Exercise brief -> Every line from the one holding "Click the green factory icon in first row" through the one holding "The image size is (1440, 796)." in the data below must be returned exactly, both ends included, with pictures left out and nothing else added.

Data in this exercise ->
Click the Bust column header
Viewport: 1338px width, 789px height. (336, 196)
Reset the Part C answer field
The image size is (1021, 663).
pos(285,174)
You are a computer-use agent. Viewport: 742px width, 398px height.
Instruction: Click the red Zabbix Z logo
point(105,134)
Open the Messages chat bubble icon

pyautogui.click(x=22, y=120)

...

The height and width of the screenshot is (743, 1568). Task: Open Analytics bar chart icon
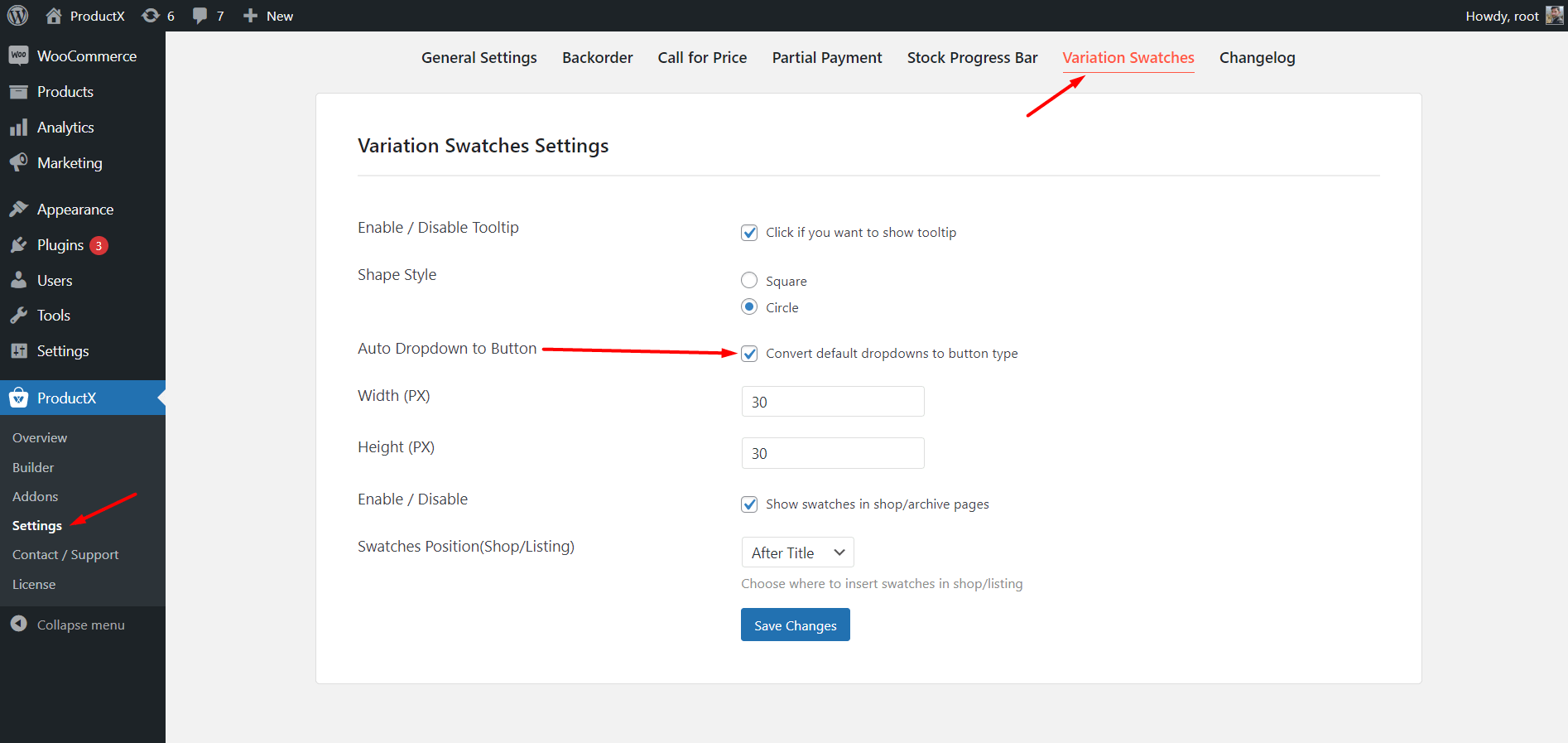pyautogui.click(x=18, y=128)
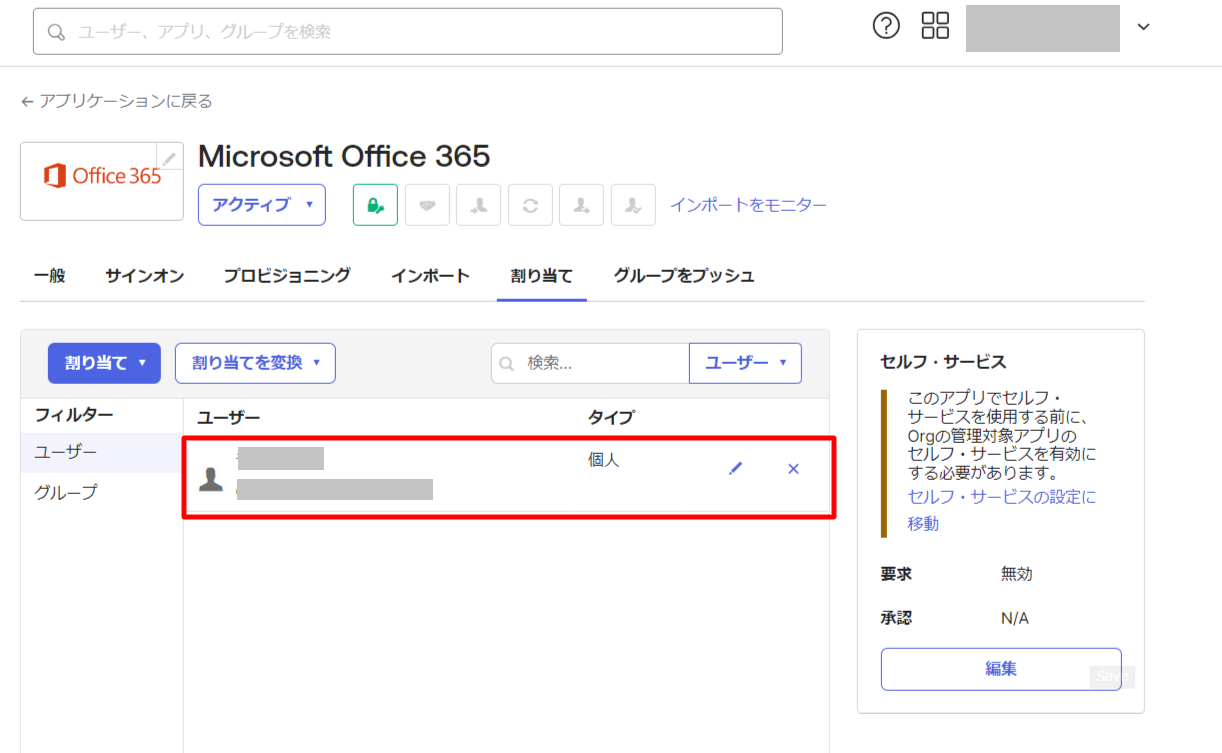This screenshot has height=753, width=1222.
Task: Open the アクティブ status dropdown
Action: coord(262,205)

--

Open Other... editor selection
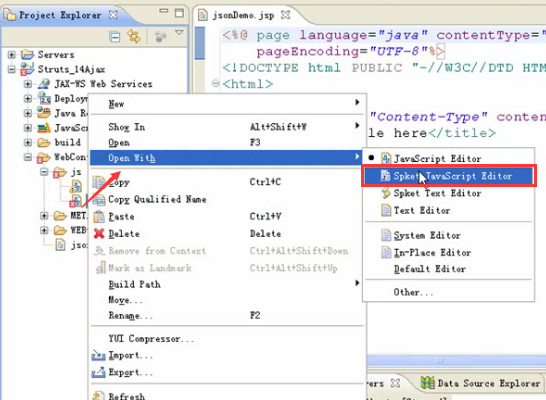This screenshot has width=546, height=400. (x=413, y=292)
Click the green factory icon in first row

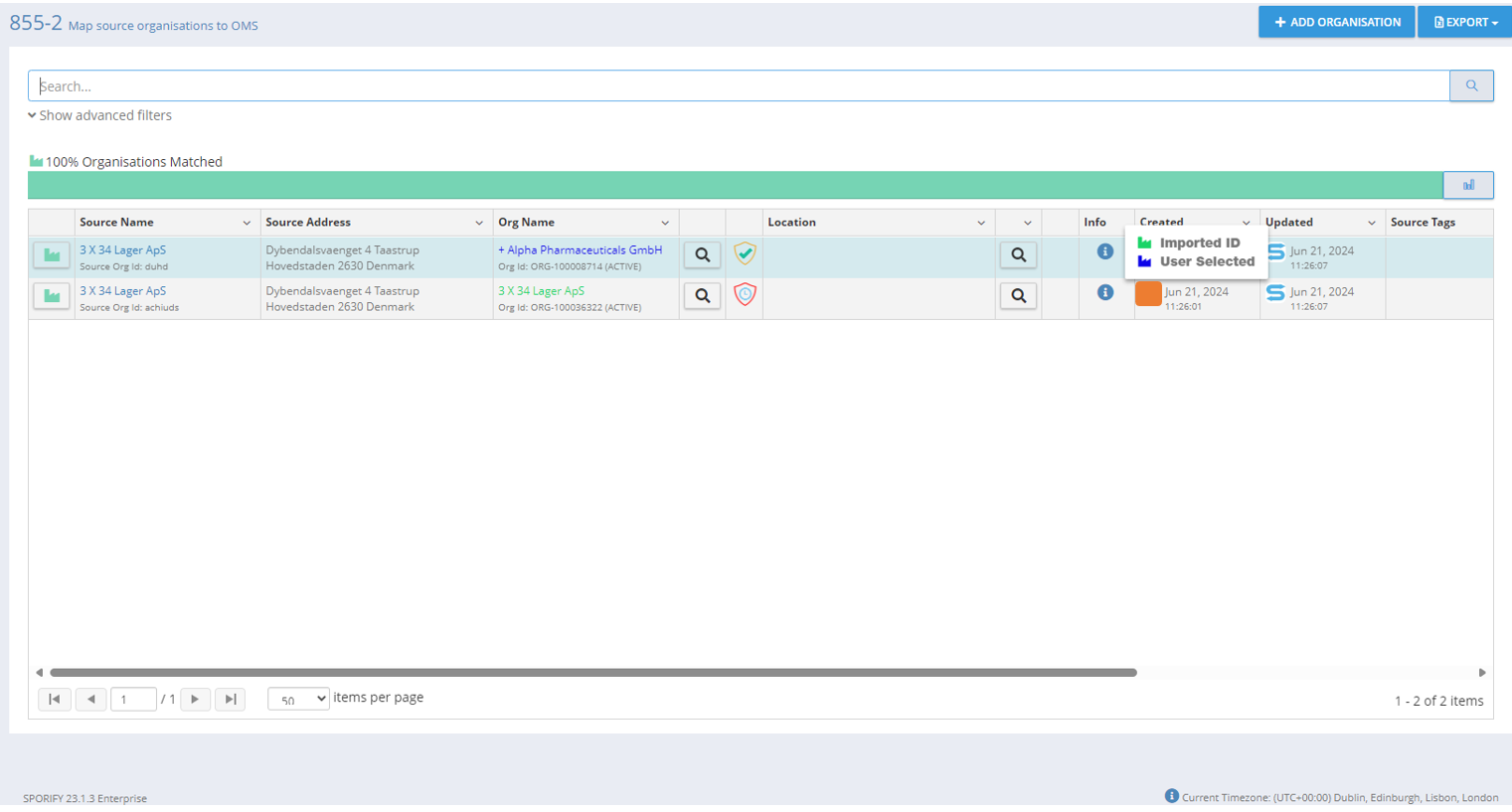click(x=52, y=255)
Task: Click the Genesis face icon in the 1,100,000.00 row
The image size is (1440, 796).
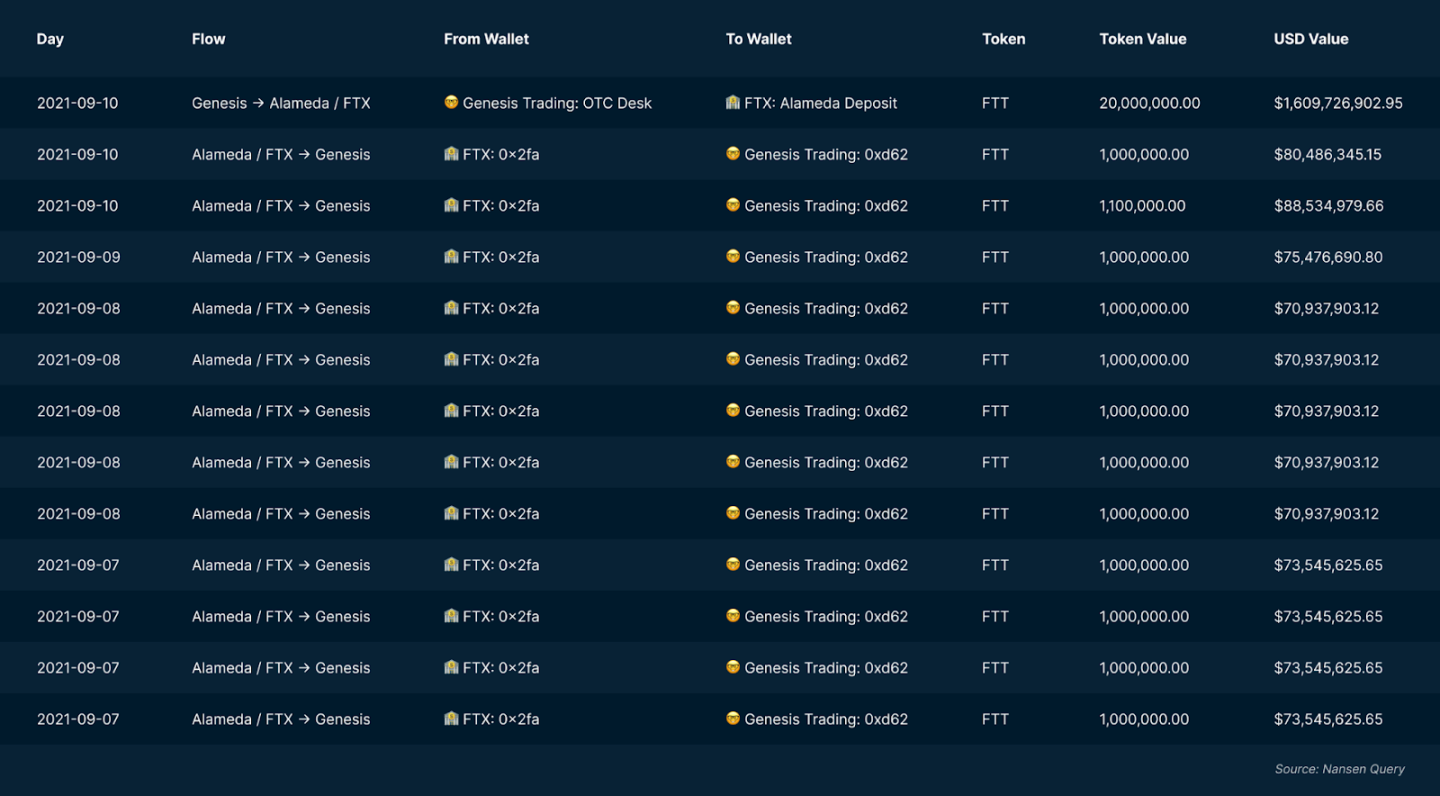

Answer to this problem ->
Click the green factory icon in first row

click(x=52, y=255)
Task: Click the Genesis face icon in the 1,100,000.00 row
The image size is (1440, 796).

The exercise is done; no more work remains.